→ **INSTRUCTIONS FOR THE TASK**: Please find every line in the records below that contains the word "should" and copy each one. Count only matches with the same capitalization.

→ **GIVEN RECORDS**:
============

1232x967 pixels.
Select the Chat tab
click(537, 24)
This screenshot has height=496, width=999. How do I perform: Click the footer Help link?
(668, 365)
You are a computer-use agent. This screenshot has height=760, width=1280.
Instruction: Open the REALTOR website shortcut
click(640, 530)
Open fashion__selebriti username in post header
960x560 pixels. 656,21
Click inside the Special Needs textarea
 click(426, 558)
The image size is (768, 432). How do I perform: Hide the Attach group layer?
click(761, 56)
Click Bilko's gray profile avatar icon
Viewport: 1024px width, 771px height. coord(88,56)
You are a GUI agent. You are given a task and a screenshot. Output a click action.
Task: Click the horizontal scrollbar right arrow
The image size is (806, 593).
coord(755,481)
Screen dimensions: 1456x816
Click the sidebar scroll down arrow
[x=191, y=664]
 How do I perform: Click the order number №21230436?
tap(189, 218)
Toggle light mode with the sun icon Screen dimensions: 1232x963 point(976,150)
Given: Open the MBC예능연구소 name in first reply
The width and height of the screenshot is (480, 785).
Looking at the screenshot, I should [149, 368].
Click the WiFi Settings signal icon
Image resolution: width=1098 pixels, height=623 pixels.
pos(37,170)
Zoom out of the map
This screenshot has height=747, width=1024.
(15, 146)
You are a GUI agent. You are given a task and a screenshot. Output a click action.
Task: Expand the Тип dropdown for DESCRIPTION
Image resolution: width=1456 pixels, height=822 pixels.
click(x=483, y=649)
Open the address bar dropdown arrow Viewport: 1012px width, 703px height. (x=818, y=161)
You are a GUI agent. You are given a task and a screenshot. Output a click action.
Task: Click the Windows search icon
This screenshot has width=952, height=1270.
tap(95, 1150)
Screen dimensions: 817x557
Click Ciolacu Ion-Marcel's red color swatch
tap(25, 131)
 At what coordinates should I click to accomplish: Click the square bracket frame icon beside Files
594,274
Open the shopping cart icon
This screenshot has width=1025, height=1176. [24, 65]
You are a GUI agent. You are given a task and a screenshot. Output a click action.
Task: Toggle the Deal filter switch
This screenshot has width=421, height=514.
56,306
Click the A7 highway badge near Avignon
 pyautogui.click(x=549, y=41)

============

→ **RESPONSE TO THIS EXERCISE**:
Looking at the screenshot, I should [149, 368].
 At what coordinates should I click to accomplish: Click the square bracket frame icon beside Files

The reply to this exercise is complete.